A significant point of emphasis in the design of Precipice is to provide back pressure when necessary. However, this is not necessarily the only use for Precipice. It is possible to configure a GuardRail with a rejected type of Unrejectable and no back pressure. The purpose of this usage would be to utilize only the result latency and count metrics components for monitoring execution.

Finally, the metrics allow configurable types. This allows you to create results that are further segemented than just success or failure. The HttpAsyncService provides a good example of a result that defines both status code 200 and status code non-200 as successful results that we would like to moniter. Similarily it segments failures as timeout vs. error. It would be possible to further split out error metrics by specific exception type.

Simulation Tests

There is a Simulation class that provides basic simulation tests for user Precipice implementations. An example of these tests in use can be found in the threadpool module.


There are some facilities to schedule timeouts for your tasks. Currently this is based on a DelayQueue strategy. However, in the future there will be a timer wheel based strategy.

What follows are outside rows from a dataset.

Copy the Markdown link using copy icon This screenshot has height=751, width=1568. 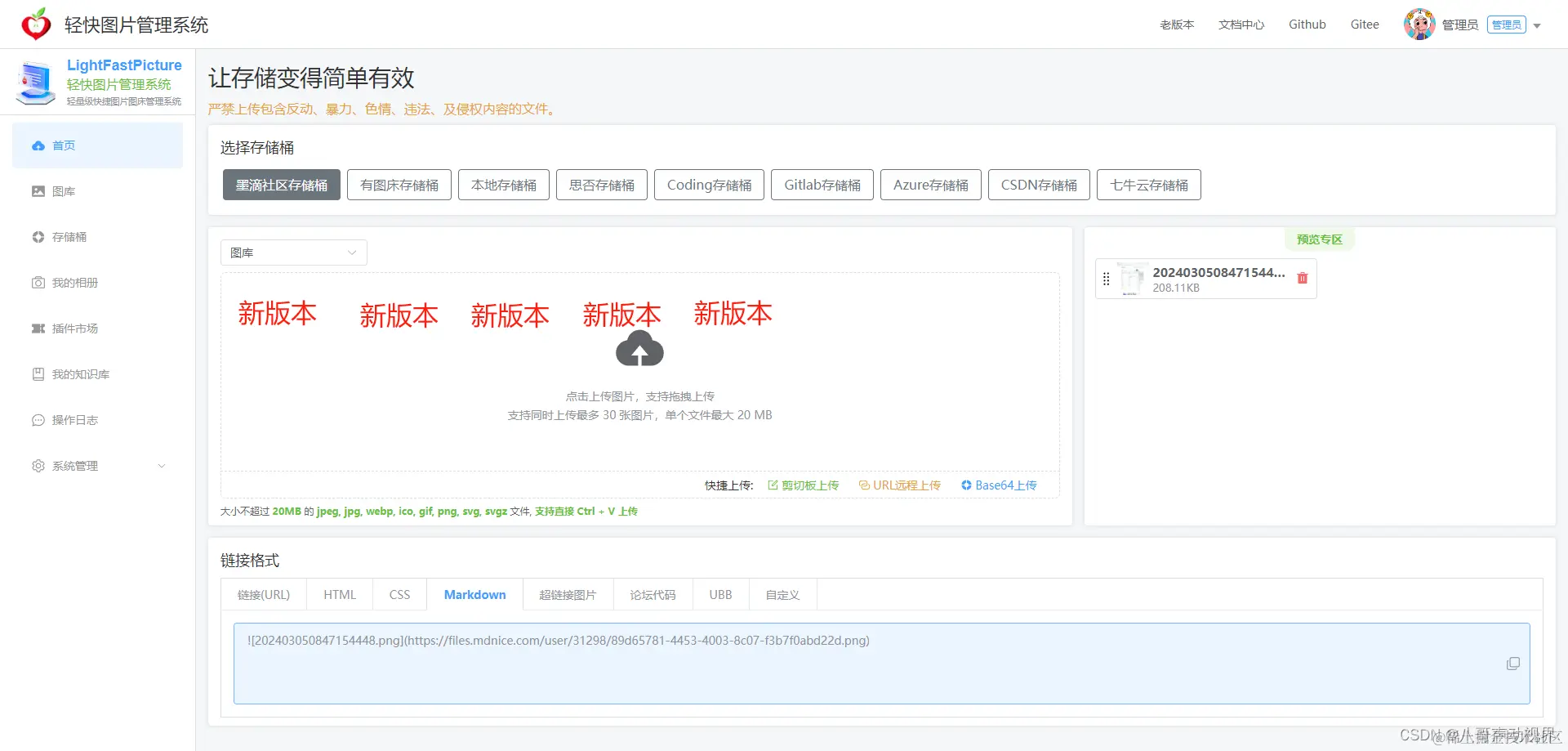pos(1514,663)
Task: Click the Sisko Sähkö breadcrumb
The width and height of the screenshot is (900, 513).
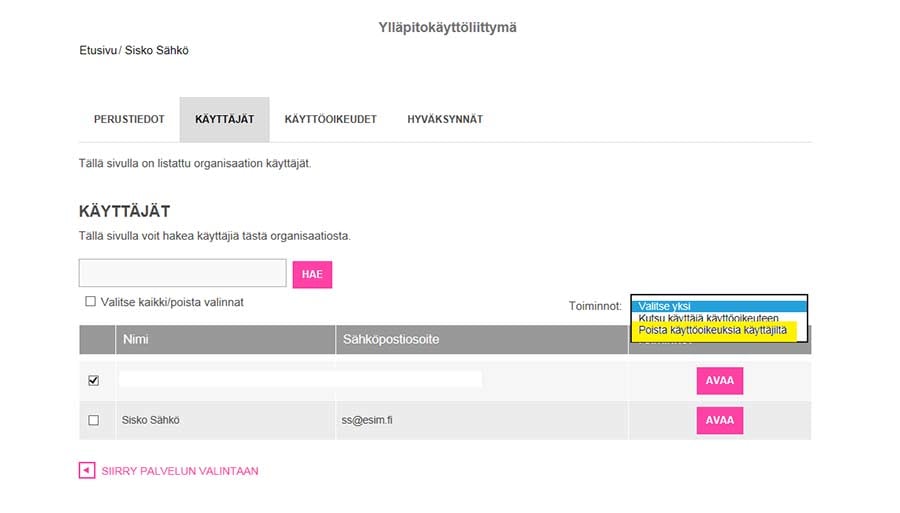Action: [157, 50]
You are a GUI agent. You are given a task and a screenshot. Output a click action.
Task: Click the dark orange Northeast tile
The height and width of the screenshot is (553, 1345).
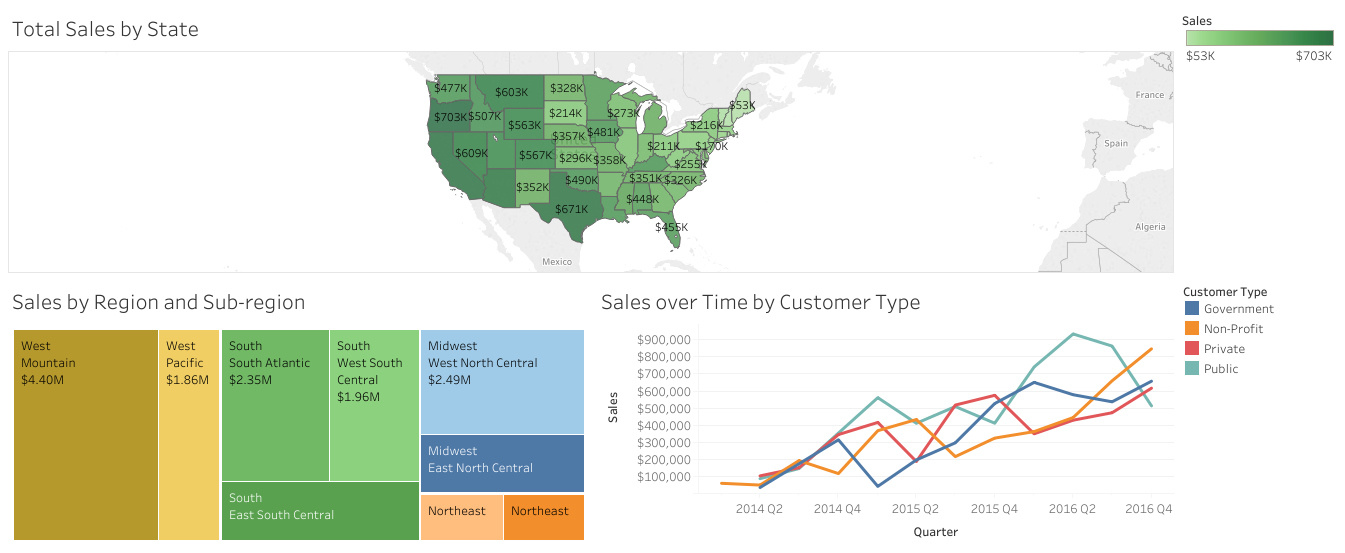(x=543, y=516)
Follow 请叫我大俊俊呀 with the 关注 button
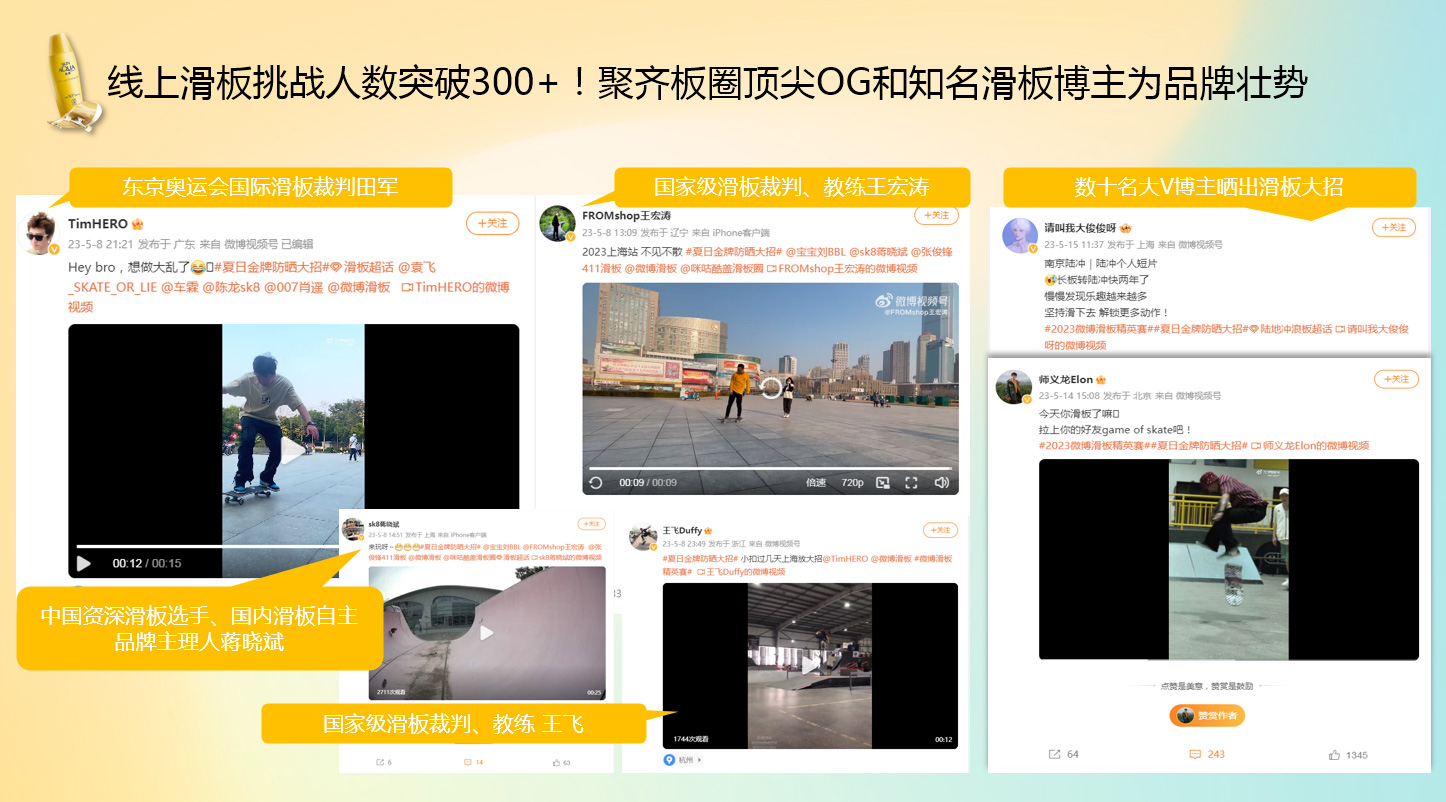The image size is (1446, 802). coord(1393,227)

An Emphasis on Performance

Precipice was design with performance in mind. I am still in the process of optimizing it. However, right now it should easily meet the performance demands of most use cases.

There is no locking (or synchronized) on permit acquisition or release. All of the provided metrics and circuit breakers are updated and read in a lock-free manner.

Everywhere nano time is used there is a method arity to pass in the nano time. Essentially for task execution there should only be one call to System.nanoTime() on acquisition and one call on release.

I am also working on variants of the different components that can be written to by background threads. This would allow many of the volatile reads and writes to be removed from the acquisition and release calls.

Finally, there are options with the Pattern class to use thread local iterators when calling getPrecipices(long permits) to avoid object allocation. This should only be used if you are an advanced user and know what you are doing.


Precipice is currently used in production at Staples SparX. It is nearing 1.0. However, the API may still change between now and then.